Exercise goal →
Look through the records and copy each line with the string "agent" in it.

====== Stored data

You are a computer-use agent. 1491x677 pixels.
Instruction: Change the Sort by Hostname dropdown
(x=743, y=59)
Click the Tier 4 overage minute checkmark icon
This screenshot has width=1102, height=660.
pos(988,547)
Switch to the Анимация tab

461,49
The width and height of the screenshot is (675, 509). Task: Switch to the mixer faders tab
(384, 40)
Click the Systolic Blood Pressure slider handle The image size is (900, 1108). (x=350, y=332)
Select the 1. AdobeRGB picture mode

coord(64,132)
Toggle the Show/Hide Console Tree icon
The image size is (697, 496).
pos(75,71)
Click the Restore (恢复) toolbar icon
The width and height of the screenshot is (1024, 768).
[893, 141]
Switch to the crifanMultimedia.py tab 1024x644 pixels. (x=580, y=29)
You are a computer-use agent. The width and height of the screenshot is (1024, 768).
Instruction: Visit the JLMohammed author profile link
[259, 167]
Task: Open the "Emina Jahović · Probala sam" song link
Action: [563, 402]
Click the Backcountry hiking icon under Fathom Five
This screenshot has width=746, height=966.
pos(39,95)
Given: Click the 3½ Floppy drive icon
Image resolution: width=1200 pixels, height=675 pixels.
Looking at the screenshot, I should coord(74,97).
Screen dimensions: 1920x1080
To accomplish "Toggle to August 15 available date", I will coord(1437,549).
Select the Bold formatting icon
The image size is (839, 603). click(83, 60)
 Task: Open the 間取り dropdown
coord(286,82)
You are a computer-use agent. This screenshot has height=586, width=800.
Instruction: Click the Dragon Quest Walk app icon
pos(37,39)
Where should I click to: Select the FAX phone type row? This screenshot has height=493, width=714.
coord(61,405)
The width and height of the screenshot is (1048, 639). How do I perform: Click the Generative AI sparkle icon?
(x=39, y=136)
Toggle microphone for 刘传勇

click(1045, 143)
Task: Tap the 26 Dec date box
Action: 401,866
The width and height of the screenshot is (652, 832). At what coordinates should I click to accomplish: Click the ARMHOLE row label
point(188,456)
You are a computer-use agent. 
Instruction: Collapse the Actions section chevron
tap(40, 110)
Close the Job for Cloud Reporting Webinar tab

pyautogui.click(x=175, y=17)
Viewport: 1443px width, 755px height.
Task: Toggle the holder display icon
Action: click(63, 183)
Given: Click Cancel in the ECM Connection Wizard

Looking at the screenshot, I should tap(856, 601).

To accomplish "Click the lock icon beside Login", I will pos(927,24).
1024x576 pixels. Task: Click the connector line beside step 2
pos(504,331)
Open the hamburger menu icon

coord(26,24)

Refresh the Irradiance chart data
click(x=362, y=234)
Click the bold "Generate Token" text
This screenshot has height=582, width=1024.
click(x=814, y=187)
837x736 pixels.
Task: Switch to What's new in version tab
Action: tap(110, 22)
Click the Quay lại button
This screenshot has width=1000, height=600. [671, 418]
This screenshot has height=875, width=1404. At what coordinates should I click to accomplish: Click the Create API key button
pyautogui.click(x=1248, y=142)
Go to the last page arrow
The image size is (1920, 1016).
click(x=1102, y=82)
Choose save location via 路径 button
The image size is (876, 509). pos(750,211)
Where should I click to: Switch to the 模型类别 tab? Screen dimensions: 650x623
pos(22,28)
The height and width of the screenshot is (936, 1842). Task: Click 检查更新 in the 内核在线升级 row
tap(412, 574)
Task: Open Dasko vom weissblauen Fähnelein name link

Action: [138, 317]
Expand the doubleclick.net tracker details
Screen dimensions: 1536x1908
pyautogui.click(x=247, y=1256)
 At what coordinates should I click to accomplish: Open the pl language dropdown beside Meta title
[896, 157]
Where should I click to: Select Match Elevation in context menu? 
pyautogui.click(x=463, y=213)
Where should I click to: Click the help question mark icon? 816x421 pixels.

============

Solved problem →
You are a computer-use agent. 1491x677 pixels.
You are a computer-use agent. The width and height of the screenshot is (1024, 768).
You are a computer-use agent. This screenshot has height=586, width=800.
You are a computer-use agent. 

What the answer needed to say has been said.